In the text on temperature rise within the eye during ultrasound, over what range did the ratio of maximum temperature rise to the soft tissue thermal index vary for insonation avoiding the lens?

READING TEXT:
• • • • • • •

Therefore, a theoretical study of temperature rise within the eye upon insonation was undertaken. At each plane in the direction of propagation, the focused ultrasound beam was modeled as a disk of uniform intensity. Each disk becomes a heat source, with the strength of the source depending on the beam radius and absorption characteristics of the eye structure at each particular plane. Integration over all disks provides the total temperature rise at any axial position. Calculations were done both assuming the ultrasound beam intersects the lens of the eye and assuming the beam does not intersect the lens. Both situations can be encountered during an ultrasound examination.
Results were determined for the clinically relevant frequencies of 10 MHz and 20 MHz, transducer radii of 0.25 cm and 0.5 cm, and focal lengths ranging from 0.5 cm to 3.0 cm. Perfusion was assumed to be negligible. Geometrical, thermal and acoustic parameters of the eye were taken from the literature. For every case, the ratio of maximum temperature rise to the soft tissue thermal index was calculated. For insonation through the lens, the ratio varied from 5.6 to 0.4. For insonation avoiding the lens, the ratio varied from 2.5 to 0.2.

• • • • • • •

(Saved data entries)
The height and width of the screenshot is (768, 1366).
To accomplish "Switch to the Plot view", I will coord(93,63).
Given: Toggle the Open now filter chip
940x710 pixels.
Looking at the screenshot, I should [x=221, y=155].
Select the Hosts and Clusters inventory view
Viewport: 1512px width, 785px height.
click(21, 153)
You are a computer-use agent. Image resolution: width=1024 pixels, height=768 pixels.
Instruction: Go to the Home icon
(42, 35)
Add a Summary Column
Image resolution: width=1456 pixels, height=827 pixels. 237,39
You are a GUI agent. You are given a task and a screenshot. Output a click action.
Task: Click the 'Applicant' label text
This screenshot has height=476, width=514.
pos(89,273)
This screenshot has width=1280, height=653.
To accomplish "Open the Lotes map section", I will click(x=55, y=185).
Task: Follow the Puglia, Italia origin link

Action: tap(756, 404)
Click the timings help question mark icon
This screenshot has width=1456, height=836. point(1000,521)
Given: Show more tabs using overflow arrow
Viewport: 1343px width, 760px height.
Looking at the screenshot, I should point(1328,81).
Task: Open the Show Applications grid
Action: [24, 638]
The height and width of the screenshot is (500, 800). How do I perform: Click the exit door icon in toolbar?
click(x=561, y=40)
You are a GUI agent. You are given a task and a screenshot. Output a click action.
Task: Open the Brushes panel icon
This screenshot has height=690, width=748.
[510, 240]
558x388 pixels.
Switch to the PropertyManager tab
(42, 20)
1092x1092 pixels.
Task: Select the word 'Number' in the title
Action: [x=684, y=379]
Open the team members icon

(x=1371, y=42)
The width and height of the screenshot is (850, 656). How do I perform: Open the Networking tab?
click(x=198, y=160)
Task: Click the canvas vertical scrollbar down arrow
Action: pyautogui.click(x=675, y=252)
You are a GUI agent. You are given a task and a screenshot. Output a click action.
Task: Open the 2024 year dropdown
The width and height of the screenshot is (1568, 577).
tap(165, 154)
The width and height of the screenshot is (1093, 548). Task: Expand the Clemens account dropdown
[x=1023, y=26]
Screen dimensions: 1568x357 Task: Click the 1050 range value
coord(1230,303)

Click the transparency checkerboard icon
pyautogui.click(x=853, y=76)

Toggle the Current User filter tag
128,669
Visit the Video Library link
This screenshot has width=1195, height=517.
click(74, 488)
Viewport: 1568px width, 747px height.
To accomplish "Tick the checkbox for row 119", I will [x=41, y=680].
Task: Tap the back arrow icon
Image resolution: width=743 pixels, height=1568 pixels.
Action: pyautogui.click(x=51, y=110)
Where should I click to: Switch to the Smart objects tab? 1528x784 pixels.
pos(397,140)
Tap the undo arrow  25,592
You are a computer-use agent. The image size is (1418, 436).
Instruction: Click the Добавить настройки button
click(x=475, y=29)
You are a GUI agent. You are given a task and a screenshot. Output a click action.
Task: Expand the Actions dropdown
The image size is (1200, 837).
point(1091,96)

• • • • • • •

RESPONSE FOR THIS EXERCISE:
It varied from 2.5 to 0.2.